With more than $150B in secondary volume this year, LPs aren’t just dipping toes—they’re doing cannonballs into the liquidity pool. Traditional exits are lagging, and GPs are nursing an estimated $162B backlog. Secondary pricing is trending up: buyouts at 94% of NAV, up from the 2022 lows, while venture still slogs at 75%.
LPs, tired of waiting, are getting creative—structuring transactions, exploring online platforms, and pushing for clarity with GPs. The old playbook of “hold and hope” has expired. Now? It’s “sell and strategize.” And unless 2025 brings a miracle M&A thaw, secondaries could become the new default for liquidity.

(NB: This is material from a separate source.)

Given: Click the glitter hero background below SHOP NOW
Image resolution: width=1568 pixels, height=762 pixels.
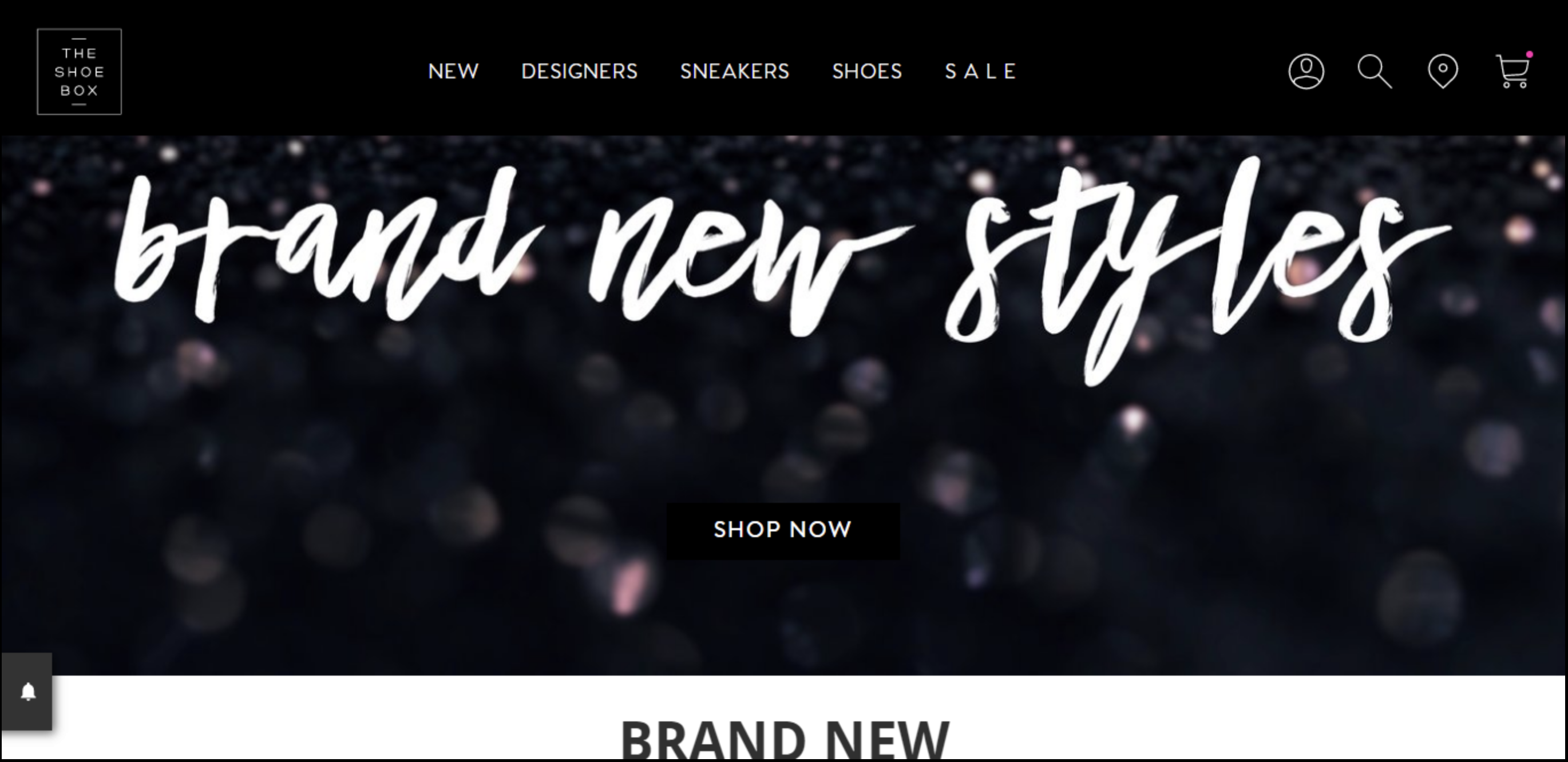Looking at the screenshot, I should pyautogui.click(x=783, y=615).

Stonepeak Goes Full Gas: $5.7B Bet on U.S. LNG
Stonepeak is throwing serious weight behind America’s gas ambitions, investing $5.7 billion for a 40% stake in Woodside’s newly minted Louisiana LNG project. With this move, Stonepeak isn’t just buying into infrastructure, it’s effectively fronting 75% of the capex bill for 2025–2026, fast-tracking the project toward final investment decision.
For Woodside, which picked up the project (formerly Driftwood LNG) from a distressed Tellurian last year, this is a win-win: capital relief plus partner validation. For Stonepeak, it's a play on the surging demand for U.S. LNG exports, packaged with a tidy risk-reward profile and heavyweight contractors like Bechtel in the mix.
The deal underscores a broader trend: private equity’s growing appetite for real assets, especially those tied to energy transition volatility and security of supply narratives. LNG fits the bill.
Bottom line: Stonepeak’s aggressive move positions them squarely in the LNG fast lane, banking on geopolitics, gas, and global thirst for American molecules.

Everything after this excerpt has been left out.